Python’s concurrency story is often summarized as “there’s a GIL, so use multiprocessing.” That’s dangerously incomplete. The truth involves understanding what the GIL actually does, when it doesn’t matter, and the real costs of multiprocessing that nobody talks about.
The GIL: What It Actually Is ¶
The Global Interpreter Lock is a mutex that protects access to Python objects. Only one thread can execute Python bytecode at a time.
Why it exists: CPython’s memory management (reference counting) isn’t thread-safe. Without the GIL, two threads incrementing the same object’s reference count could corrupt it:
# Without GIL, this would be a race condition inside CPython:
# Thread 1: reads refcount (1)
# Thread 2: reads refcount (1)
# Thread 1: writes refcount (2)
# Thread 2: writes refcount (2) # Should be 3!

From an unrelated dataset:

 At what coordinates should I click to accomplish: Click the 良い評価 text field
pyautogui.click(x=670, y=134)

The GIL is a design choice — simpler implementation, faster single-threaded performance, easier C extension development. Other Python implementations (Jython, IronPython) don’t have it.
When the GIL Releases ¶
The GIL isn’t held 100% of the time. It releases:
- Every N bytecode instructions (default: 100, configurable via
sys.setswitchinterval) - During I/O operations (file reads, network calls,
time.sleep) - During certain C extension calls (NumPy operations, some database drivers)

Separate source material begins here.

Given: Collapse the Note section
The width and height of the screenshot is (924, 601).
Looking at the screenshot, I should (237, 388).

This is why threading does work for I/O-bound Python:
import threading
import requests
def fetch(url):
return requests.get(url) # GIL released during network I/O
# These run concurrently, not sequentially
threads = [threading.Thread(target=fetch, args=(url,)) for url in urls]
for t in threads: t.start()
for t in threads: t.join()
When the GIL Hurts ¶
CPU-bound pure Python code cannot parallelize with threads:
import threading
def cpu_work():
total = 0
for i in range(10_000_000):
total += i * i
return total
# With threads - actually SLOWER than sequential due to GIL contention
threads = [threading.Thread(target=cpu_work) for _ in range(4)]
for t in threads: t.start()
for t in threads: t.join()
Four threads doing CPU work on four cores will be slower than one thread, because they’re constantly fighting over the GIL.
Threading vs Multiprocessing vs asyncio ¶
Python offers three concurrency models. Each has its place.
Threading ¶
What it is: OS threads, shared memory, GIL-limited
Good for:
- I/O-bound work (network calls, file I/O, database queries)
- Blocking on external resources
- Simple producer/consumer patterns
Bad for:
- CPU-bound work (GIL prevents parallelism)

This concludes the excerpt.